PageSpeed Insights 100 – does it matter?

 4 min read

Google PageSpeed Insights is one of the most cited tools in the e-commerce world. Store owners, developers, and SEO specialists often chase the perfect 100/100 score, convinced it directly translates to higher Google rankings and more sales. But is it really worth investing time and money to earn that “green score”? Let’s break it down.

What is PageSpeed Insights and what does it measure?

PageSpeed Insights (PSI) is a tool by Google that analyzes page load speed on both mobile and desktop devices and gives a score from 0 to 100. This score is based on:

  • Lab data (simulated load performance)
  • Field data (Chrome UX Report, if available)
  • Recommendations for improvement (e.g., image optimization, JavaScript efficiency, missing lazy loading, etc.)

The score is a helpful indicator, but not a goal in itself.

Does a PageSpeed Insights score matter?

No. The PSI score by itself is not a ranking factor. Google does not rank pages based on the color of your PSI dial.

What really matters are:

  • Core Web Vitals (LCP, FID/INP, CLS) – actual user experience
  • Real page load time (not simulated)
  • Page stability and interactivity

Improving the PSI recommendations can help with Core Web Vitals but does not guarantee better rankings. In fact, optimizing too aggressively for a perfect PSI score can hurt UX (e.g., excessive lazy loading or over-compressed images).

Which PSI suggestions are worth acting on?

Here are some areas from PSI that do make a real difference and are worth fixing:

  1. Uncompressed images – oversized JPGs/PNGs seriously slow down load times.
  2. Missing browser caching or GZIP/Brotli compression – easy server-level wins.
  3. Too much external JavaScript – third-party plugins, trackers, and chats add bloat.
  4. No lazy loading for images – avoid loading 100 images on page load.
  5. Web font loading issues – missing preload or render-blocking fonts.

But trying to remove every “unused CSS” warning in your e-commerce theme can cost dozens of dev hours with nearly zero effect on sales or rankings.

What about the user?

This is the most important point. In real life, customers don’t see if your PSI score is 76 or 99. They do notice:

  • if the site loads quickly,
  • if nothing jumps around on the screen,
  • if they can easily add a product to the cart and check out.

If your store loads in under 3 seconds and feels smooth on mobile, you’re already ahead of most competitors. It’s not PSI that makes sales, it’s UX and content.
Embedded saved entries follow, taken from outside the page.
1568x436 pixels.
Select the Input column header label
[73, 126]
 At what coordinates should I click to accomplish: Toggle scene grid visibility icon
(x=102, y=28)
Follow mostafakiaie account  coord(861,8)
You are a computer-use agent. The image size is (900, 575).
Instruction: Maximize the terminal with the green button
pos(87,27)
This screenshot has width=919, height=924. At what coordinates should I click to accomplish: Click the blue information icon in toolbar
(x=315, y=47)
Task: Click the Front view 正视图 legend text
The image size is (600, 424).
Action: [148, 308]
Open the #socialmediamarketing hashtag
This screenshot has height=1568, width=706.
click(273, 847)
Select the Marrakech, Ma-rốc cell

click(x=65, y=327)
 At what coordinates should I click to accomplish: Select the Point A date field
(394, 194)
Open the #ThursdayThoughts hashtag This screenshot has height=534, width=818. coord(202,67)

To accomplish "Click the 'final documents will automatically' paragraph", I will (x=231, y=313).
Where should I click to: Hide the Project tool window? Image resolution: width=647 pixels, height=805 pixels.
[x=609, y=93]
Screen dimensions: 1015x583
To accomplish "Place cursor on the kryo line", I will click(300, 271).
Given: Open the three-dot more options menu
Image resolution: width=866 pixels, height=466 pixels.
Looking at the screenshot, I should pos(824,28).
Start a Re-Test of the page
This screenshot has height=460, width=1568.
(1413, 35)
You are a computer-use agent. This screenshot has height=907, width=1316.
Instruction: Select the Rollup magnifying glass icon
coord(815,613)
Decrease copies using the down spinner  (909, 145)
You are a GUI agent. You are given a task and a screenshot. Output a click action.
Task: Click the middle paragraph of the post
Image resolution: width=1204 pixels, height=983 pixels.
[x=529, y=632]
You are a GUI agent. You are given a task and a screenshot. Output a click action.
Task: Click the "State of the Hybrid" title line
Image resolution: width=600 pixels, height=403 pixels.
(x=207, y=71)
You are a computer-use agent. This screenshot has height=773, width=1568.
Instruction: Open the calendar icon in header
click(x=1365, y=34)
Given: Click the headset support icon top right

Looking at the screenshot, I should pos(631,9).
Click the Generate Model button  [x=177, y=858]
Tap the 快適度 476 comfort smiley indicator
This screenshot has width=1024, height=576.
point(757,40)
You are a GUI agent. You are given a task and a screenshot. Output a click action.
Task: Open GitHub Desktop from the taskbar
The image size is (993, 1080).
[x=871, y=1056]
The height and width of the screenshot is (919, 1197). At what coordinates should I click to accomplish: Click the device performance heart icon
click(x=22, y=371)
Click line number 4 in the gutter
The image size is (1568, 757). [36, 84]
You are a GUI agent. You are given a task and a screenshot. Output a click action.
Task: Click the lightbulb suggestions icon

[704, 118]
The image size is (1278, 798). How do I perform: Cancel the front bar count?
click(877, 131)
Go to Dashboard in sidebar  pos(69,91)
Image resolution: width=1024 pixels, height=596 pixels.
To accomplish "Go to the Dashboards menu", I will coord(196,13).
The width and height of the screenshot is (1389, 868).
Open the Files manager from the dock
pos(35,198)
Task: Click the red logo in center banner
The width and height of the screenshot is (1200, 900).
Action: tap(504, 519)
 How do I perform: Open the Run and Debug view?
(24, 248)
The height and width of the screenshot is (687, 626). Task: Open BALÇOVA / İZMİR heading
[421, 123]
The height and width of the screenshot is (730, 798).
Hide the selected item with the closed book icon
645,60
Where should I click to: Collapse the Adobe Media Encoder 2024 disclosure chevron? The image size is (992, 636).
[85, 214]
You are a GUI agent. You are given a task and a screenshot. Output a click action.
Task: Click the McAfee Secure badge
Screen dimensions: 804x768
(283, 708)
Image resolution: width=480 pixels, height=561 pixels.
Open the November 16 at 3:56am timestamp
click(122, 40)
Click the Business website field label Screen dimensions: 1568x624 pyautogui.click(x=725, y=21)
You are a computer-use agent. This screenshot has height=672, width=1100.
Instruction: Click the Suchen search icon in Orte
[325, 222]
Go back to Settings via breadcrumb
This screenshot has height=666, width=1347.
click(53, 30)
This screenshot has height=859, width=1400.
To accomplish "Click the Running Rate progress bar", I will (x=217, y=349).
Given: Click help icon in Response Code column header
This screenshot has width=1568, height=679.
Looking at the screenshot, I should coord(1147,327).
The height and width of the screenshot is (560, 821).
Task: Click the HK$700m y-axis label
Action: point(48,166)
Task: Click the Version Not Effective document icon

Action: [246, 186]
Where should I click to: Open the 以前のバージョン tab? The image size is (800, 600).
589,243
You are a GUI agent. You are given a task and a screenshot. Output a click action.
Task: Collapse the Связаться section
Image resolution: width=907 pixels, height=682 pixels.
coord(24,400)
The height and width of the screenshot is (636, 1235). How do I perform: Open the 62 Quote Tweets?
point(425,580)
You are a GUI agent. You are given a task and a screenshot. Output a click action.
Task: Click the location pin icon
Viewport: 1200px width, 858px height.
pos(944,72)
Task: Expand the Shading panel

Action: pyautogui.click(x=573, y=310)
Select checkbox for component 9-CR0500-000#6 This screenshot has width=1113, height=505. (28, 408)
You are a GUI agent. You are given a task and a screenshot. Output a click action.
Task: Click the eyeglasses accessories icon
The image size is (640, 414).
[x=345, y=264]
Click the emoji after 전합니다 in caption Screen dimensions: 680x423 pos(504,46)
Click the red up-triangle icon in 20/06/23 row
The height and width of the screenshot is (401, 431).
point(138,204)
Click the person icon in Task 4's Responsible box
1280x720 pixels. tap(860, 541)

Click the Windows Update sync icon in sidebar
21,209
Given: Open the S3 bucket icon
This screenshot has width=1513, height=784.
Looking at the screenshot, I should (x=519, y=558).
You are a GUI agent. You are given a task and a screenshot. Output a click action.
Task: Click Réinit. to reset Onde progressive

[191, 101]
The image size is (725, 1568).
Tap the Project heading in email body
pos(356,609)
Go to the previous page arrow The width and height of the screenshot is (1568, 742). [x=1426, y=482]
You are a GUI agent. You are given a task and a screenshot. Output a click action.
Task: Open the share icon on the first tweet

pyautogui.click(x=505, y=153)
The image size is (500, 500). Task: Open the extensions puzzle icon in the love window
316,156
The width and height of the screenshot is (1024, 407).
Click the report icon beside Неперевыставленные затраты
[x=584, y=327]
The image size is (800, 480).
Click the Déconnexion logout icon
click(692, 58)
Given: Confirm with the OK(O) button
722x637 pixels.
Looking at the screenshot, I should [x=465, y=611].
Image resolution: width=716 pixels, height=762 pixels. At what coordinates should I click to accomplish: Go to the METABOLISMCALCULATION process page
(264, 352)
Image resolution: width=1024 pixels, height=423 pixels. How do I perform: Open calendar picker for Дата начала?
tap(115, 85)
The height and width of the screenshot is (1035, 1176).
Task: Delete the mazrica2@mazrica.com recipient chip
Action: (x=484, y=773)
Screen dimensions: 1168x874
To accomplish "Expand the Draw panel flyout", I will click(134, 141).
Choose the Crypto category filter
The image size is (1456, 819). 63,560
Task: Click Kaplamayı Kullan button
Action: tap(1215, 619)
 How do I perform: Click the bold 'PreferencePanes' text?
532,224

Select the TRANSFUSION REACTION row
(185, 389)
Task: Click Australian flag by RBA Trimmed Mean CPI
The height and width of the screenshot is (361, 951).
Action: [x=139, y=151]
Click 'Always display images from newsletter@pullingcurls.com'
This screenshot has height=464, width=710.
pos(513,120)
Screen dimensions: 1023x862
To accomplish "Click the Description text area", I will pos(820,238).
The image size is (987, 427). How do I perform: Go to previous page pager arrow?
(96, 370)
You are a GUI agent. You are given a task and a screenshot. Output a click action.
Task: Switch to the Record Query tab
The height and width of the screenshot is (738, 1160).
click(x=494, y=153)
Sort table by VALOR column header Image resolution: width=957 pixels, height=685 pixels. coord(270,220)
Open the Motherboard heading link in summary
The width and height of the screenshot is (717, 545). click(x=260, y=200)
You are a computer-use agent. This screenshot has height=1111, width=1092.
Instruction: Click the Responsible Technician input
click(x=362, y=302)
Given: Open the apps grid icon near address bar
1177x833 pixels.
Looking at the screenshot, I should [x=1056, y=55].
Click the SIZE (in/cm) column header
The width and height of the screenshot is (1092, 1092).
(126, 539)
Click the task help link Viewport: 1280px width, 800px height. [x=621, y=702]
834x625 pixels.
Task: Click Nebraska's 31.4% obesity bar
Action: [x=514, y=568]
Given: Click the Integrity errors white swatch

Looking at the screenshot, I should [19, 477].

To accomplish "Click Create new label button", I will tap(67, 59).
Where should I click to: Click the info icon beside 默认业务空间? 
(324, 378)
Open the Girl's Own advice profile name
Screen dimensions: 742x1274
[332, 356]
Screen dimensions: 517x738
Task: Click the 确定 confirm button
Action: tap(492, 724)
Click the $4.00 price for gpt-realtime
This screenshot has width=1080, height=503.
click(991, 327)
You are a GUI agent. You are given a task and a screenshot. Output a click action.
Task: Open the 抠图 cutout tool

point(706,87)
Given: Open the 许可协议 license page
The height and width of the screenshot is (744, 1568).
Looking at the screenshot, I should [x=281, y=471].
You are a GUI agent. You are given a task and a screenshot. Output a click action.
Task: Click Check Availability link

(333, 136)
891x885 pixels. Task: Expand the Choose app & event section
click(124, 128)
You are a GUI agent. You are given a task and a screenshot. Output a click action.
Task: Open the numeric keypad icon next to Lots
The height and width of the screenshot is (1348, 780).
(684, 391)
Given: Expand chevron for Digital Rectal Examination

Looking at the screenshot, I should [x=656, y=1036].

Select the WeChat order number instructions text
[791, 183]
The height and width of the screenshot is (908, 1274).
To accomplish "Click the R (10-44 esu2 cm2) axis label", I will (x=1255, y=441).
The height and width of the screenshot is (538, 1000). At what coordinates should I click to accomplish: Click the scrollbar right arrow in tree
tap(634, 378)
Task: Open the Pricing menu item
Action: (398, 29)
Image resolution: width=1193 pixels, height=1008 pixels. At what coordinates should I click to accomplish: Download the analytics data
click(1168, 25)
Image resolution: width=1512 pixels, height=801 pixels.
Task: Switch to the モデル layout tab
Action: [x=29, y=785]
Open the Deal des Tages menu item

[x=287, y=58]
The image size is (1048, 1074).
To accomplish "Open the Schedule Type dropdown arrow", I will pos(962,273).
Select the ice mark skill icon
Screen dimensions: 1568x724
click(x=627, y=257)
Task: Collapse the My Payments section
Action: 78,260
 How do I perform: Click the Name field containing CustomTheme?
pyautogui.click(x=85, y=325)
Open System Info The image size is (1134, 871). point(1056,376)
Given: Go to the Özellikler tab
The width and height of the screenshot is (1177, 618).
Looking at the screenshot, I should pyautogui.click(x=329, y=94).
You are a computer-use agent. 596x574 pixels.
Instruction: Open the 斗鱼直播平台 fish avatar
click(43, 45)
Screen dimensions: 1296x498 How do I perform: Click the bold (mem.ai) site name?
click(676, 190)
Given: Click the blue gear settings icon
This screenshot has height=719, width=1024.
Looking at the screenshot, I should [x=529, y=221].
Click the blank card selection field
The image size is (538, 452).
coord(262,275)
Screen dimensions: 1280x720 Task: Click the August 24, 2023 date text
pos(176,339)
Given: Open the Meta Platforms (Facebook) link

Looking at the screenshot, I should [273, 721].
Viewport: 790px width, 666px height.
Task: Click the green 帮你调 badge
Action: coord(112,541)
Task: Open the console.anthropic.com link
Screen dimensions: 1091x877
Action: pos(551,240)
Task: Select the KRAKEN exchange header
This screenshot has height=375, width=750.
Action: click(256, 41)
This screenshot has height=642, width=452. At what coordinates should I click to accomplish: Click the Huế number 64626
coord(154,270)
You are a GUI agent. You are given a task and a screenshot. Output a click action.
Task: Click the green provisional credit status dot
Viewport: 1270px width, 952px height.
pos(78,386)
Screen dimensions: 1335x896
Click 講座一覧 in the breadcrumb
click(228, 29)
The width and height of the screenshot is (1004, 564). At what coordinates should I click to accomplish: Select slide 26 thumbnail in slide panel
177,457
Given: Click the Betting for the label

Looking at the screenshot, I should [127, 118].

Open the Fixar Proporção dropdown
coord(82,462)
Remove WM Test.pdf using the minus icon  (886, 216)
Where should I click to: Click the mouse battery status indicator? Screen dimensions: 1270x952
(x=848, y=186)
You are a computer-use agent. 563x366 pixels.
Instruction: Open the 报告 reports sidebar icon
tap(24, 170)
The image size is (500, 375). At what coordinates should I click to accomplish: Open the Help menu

When is it not worth chasing a higher score?

  • If your WooCommerce site shows 50–70 in PSI – that’s normal.
  • If improvements break UX (e.g., slow-loading product images or fonts).
  • If optimization costs outweigh potential benefits.
  • If your traffic comes mostly from paid ads, not SEO.

Summary

A perfect 100/100 PageSpeed Insights score is not the end goal. It’s a tool, not a certificate of SEO quality. Fix the things that matter for real performance and UX – but don’t waste resources chasing a number.

Instead of aiming for 100, aim for a store that loads fast, runs smooth, and converts. That’s what builds your business – not a green badge from Google.